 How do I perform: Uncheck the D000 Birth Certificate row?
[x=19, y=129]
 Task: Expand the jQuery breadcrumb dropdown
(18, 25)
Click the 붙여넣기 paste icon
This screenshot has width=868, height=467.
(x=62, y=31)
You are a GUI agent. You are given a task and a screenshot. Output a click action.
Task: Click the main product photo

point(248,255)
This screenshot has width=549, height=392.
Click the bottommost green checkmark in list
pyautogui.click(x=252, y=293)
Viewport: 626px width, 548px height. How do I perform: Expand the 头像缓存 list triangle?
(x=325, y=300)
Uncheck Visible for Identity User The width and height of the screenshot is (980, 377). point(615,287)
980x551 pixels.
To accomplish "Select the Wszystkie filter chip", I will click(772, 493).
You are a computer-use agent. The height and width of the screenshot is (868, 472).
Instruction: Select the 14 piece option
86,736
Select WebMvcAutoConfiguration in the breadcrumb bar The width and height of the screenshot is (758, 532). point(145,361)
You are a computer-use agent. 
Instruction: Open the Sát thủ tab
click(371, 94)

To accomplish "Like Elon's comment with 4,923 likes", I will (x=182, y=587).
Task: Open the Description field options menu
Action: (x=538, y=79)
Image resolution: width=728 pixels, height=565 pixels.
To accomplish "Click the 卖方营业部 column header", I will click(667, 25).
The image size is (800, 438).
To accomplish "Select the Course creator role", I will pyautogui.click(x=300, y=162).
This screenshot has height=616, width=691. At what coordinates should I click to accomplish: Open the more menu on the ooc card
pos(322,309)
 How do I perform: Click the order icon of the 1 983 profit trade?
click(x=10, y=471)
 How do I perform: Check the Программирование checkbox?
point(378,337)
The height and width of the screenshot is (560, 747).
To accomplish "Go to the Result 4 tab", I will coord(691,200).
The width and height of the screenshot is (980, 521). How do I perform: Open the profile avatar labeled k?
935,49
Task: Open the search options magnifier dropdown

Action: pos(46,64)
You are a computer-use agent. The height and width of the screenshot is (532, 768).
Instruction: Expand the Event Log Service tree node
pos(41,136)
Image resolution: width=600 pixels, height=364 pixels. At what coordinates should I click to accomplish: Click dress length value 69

_____

Please work out how many lines in the records hold the string "agent", and give only the number.

4